(Records from a data collection)
:::::

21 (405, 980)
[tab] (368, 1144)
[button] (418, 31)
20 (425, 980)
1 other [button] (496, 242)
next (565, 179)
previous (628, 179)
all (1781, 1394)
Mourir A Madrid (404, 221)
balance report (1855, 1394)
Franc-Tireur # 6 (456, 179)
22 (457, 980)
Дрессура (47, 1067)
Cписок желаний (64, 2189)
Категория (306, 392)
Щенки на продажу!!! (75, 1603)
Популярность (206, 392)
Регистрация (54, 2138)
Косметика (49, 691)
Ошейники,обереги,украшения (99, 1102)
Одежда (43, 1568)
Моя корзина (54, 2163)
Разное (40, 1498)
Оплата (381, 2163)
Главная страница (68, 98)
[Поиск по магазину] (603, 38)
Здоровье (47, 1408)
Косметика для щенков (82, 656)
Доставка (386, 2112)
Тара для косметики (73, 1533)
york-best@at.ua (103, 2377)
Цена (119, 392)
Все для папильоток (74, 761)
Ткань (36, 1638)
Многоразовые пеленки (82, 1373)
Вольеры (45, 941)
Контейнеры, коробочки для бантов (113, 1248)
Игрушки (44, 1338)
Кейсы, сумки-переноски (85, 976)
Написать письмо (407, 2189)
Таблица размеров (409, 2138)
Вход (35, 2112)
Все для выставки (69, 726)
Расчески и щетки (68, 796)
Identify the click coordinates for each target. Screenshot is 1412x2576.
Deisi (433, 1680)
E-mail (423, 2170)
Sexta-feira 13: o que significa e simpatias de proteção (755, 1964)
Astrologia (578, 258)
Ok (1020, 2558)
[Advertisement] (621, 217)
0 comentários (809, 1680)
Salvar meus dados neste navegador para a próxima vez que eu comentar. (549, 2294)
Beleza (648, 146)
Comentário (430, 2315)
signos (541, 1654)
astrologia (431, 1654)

:::::

AIM OF THE EXERCISE >> The expected answer is an exact copy of the lines beginning at the one with "Ok (1020, 2558)" and running to the end of the entries above.

RESPONSE >>
Ok (1020, 2558)
[Advertisement] (621, 217)
0 comentários (809, 1680)
Salvar meus dados neste navegador para a próxima vez que eu comentar. (549, 2294)
Beleza (648, 146)
Comentário (430, 2315)
signos (541, 1654)
astrologia (431, 1654)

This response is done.